Los organismos de derechos humanos difundieron la convocatoria para la movilización del próximo 24 de marzo, cuando se cumplirán 50 años del golpe cívico-militar de 1976 que dio inicio a la última dictadura en la Argentina.
“A 50 años del golpe de Estado genocida, marchamos con las y los 30.000”, señalaron las organizaciones en sus redes sociales e invitaron a quienes participen a llevar una pancarta con la foto de un desaparecido o desaparecida.
La convocatoria es impulsada por Abuelas de Plaza de Mayo, Madres de Plaza de Mayo Línea Fundadora, Familiares, HIJOS, la APDH, entre otros organismos, y propone un gesto cargado de memoria: caminar con el rostro de quienes aún siguen desaparecidos.
Para ello difundieron incluso un instructivo sencillo: armar una pancarta con la foto del desaparecido o desaparecida en tamaño A4, agregar su nombre y la consigna “Que digan dónde están”, pegar la imagen sobre un cartón o cartulina resistente y colocarle un hilo o cinta para llevarla sobre el pecho durante la marcha.

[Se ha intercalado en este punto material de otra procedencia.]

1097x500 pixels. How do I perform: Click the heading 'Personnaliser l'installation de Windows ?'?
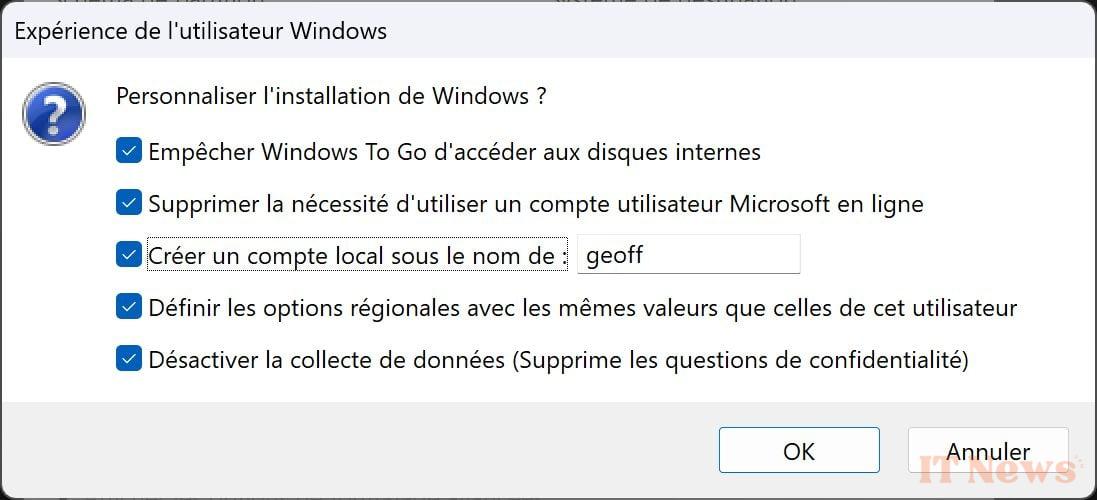coord(331,96)
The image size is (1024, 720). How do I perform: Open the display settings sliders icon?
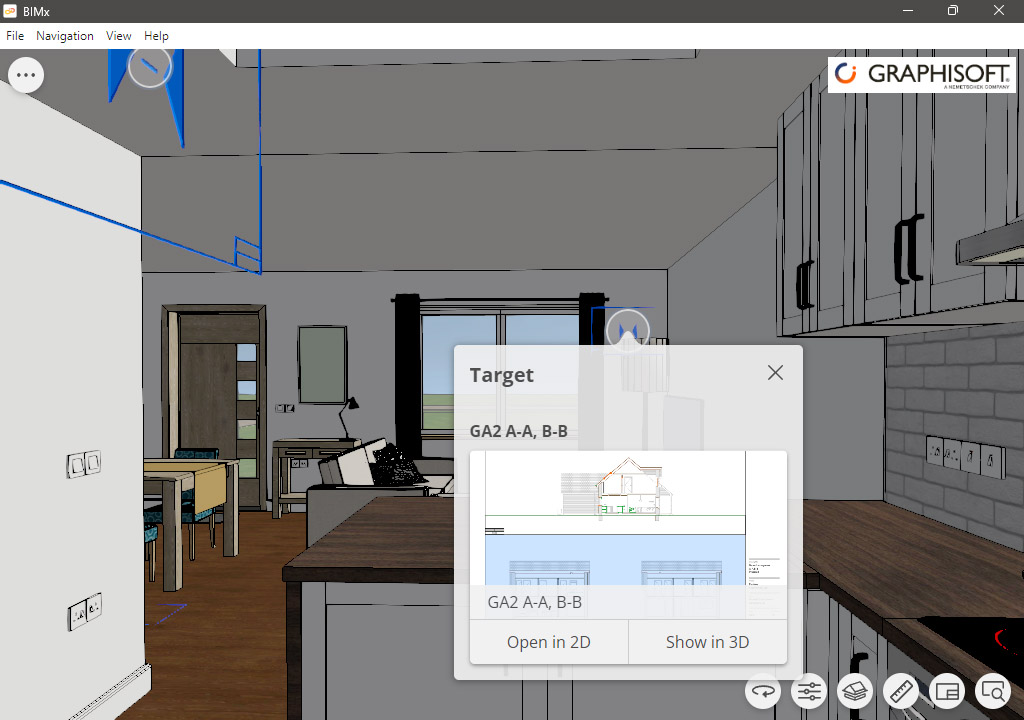809,691

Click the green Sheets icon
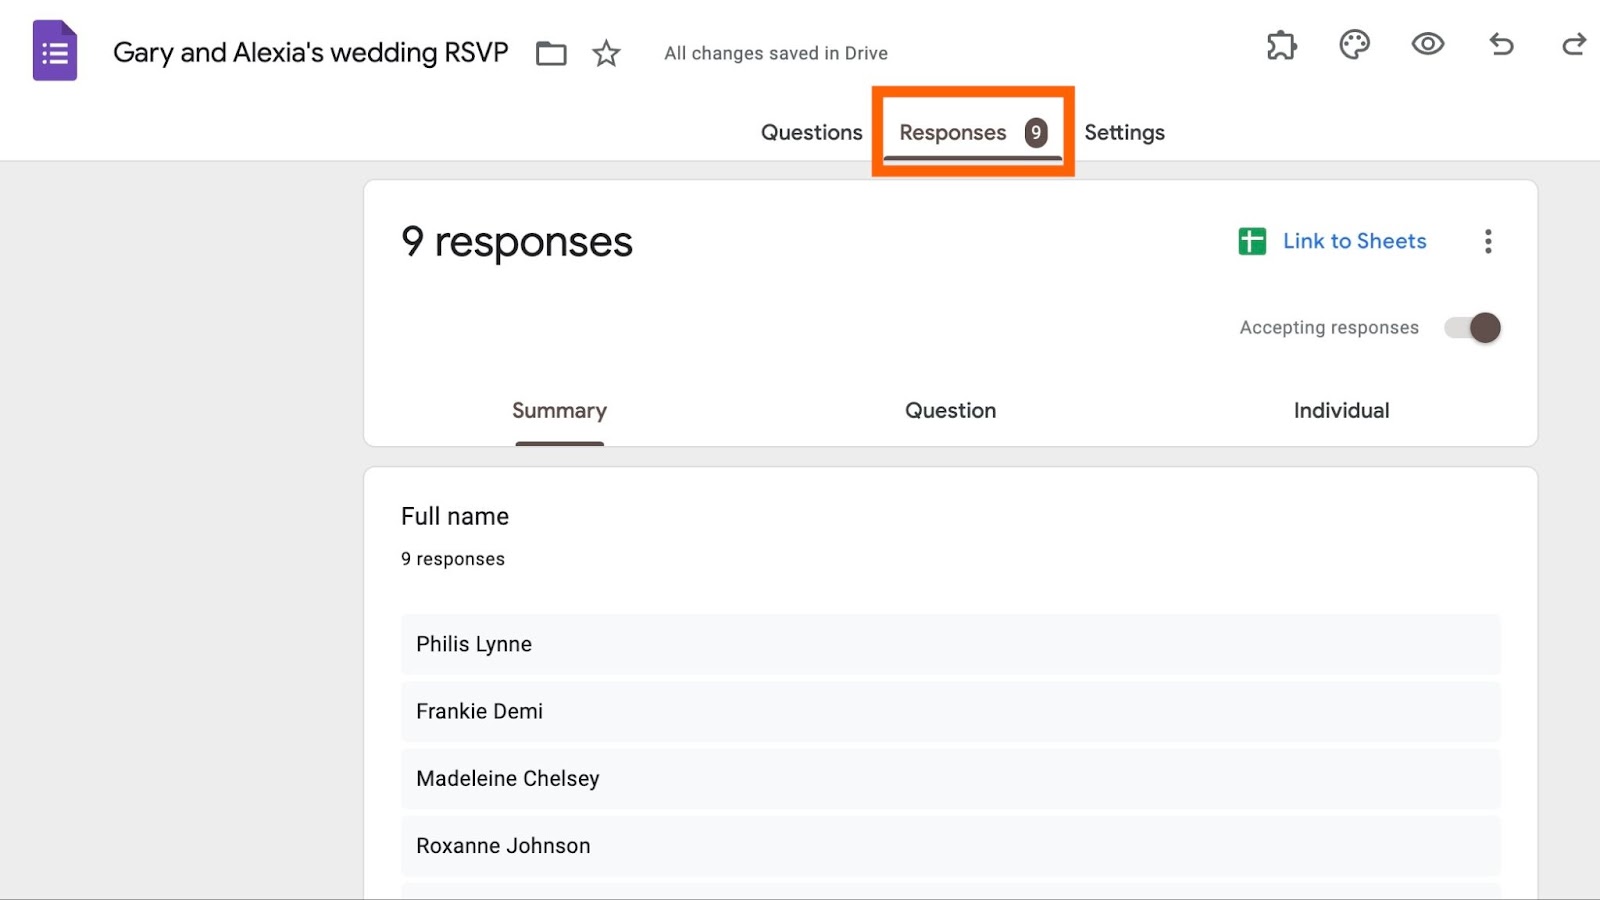pyautogui.click(x=1252, y=241)
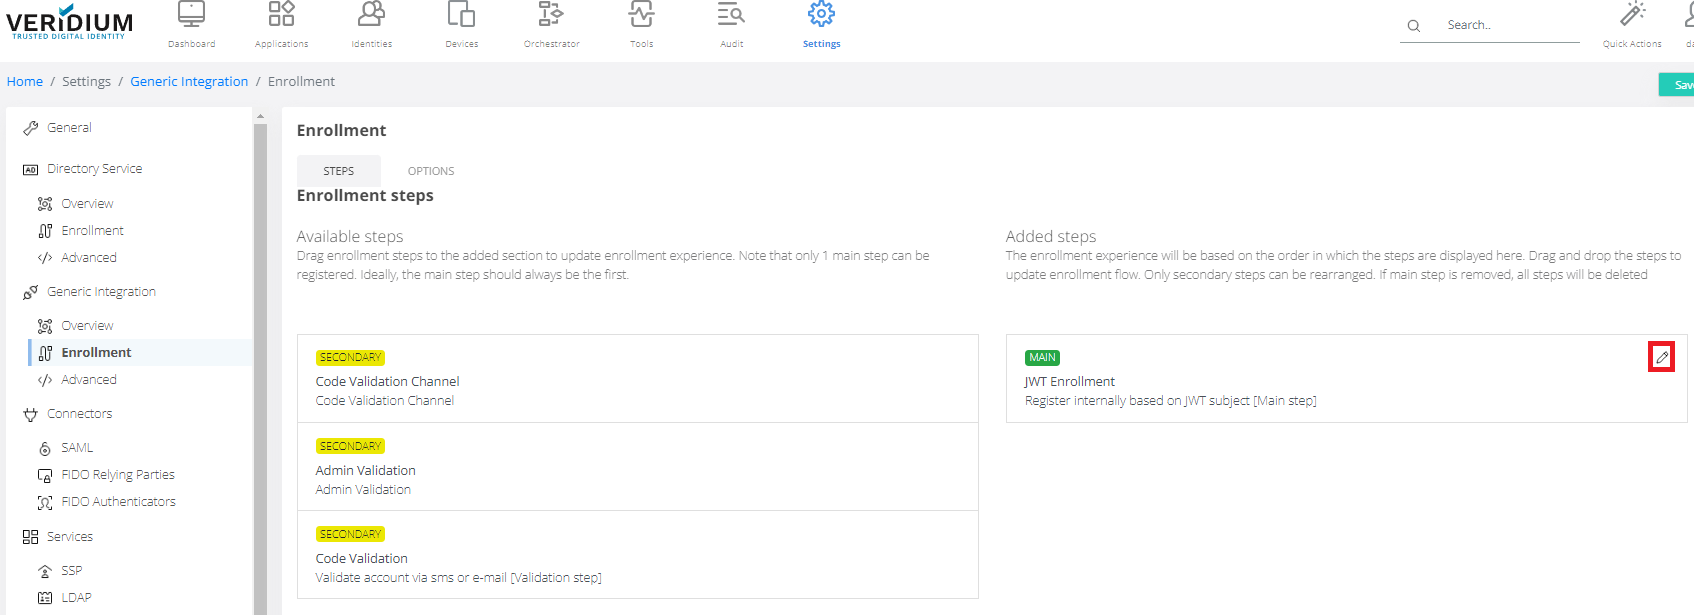Expand Directory Service in the sidebar
The image size is (1694, 615).
[x=94, y=169]
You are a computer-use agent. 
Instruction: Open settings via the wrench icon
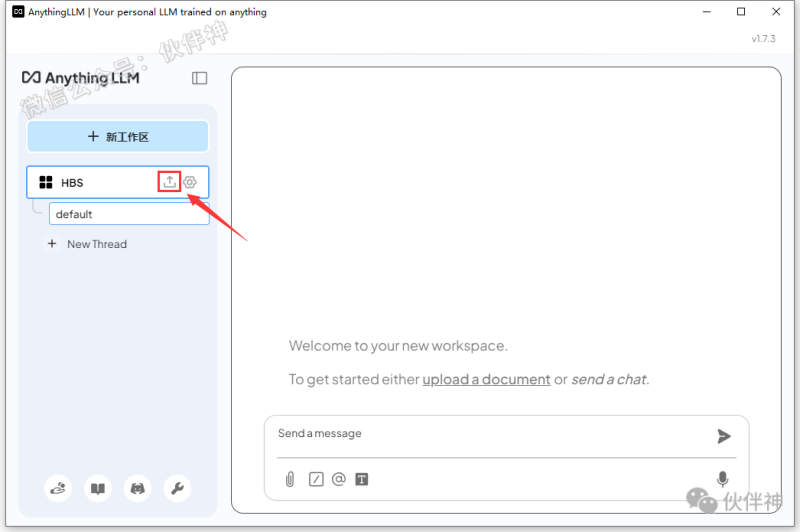coord(177,489)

“Cada presencia simboliza memoria, identidad y compromiso colectivo”, explicaron desde los organismos.

La histórica referente de Madres de Plaza de Mayo Línea Fundadora, Taty Almeida, habló con profunda emoción sobre el sentido de la movilización. “La marcha es por nuestros hijos, por los detenidos-desaparecidos. Necesitamos que digan dónde están, porque los genocidas se van muriendo sin romper el pacto de silencio y nosotras tenemos todo el derecho de saber qué hicieron con ellos. Queremos dejarles una flor y rezarles. Yo le ruego a Dios porque no quiero morirme sin recuperar a Alejandro”, expresó.
Entre las imágenes difundidas por los organismos aparece la fotografía de Carlos Alberto Rizzo Molina, secuestrado el 13 de diciembre de 1977, sostenida por su hermana Adelina Dolores Lara Rizzo Molina, integrante de Madres de Plaza de Mayo Línea Fundadora.
La iniciativa busca multiplicar una tradición que nació incluso en los años más oscuros de la dictadura. En aquellas primeras marchas, cuando todavía se buscaba a los desaparecidos con vida, muchas madres y abuelas caminaban con las fotos de sus hijos colgadas al pecho o en alto, como una forma de gritarle al mundo que estaban desapareciendo personas.
A esa propuesta se suma otra convocatoria de Abuelas de Plaza de Mayo bajo la campaña “Florecerán Pañuelos”, que invita a intervenir los históricos pañuelos blancos con flores como símbolo de memoria y de vida.
Medio siglo después del golpe, las fotos siguen marchando.
Son rostros jóvenes que el terrorismo de Estado quiso borrar, pero que siguen presentes en cada pancarta, en cada pañuelo blanco y en cada paso de la movilización.
Porque mientras haya una madre, una abuela, un hijo o una sociedad entera que pregunte “dónde están”, la memoria seguirá caminando por las calles de la Argentina.